Citizens for a Better Eureka v. City of Eureka, 111 Cal. App. 5th 1114 (2025)

Failure to Timely Join an Indispensable Party Identified After CEQA Suit was Filed Mandated Dismissal

A Court of Appeal upheld the dismissal of a CEQA action for failure to timely name a developer that became a real party in interest during the pendency of the action.

On April 4, 2023, the City of Eureka adopted a resolution authorizing the removal of a public garage in order to facilitate development of affordable housing, relying on a Class 12 exemption under CEQA for the disposal of surplus government property.

On May 5, CBE filed a petition challenging the April 4 Resolution, alleging the City piecemealed the project, which it characterized as including both removal of the garage and development of affordable housing, such that the project did not qualify for a Class 12 exemption.

On July 18, the City adopted a Resolution selecting the Wiyot Tribe as the “preferred proposer” for the affordable housing development, relying on CEQA sections 21159.21 and 21159.23 and CEQA Guidelines sections 15192 and 15194 to exempt the affordable housing development. On July 19, the City filed a notice of exemption listing the Tribe as the affordable housing project developer.

On December 22, the City and Tribe entered into an MOU for the affordable housing development. That same day, CBE moved for a preliminary injunction against the City to enjoin any approvals of the affordable housing development. The Tribe moved to dismiss the petition on the basis that CBE failed to join the Tribe as a necessary and indispensable party, and that the statutory date to join the Tribe had expired.

The First District relied on (1) CBE’s piecemealing theory to hold that the “project” challenged comprised both the removal of the garage and the affordable housing development, and (2) the City’s identification of the Tribe as the "proposed developer" of the affordable housing project on the July 19 notice of exemption.
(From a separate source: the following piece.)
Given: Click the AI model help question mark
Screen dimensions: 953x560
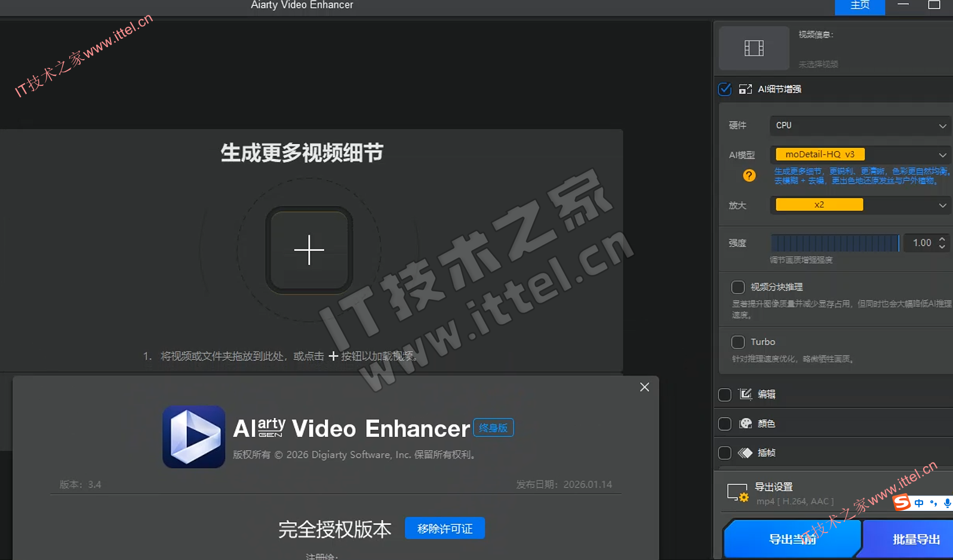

The court reasoned that “CBE plainly knew that the redevelopment of the lot would eventually and necessarily require a developer.” Accordingly, “CBE had a duty to add the Tribe, as a real party in interest, when the July notice of exemption and award of redevelopment rights took place.” The issuance of successive approvals and filing of successive notices of exemption did not relieve CBE of an ongoing duty—imposed by its own legal theory—to add real parties of interest as they may be identified. The Tribe, as developer, was an indispensable party, and the time to add the Tribe had clearly run; therefore, the appropriate remedy was dismissal of the action.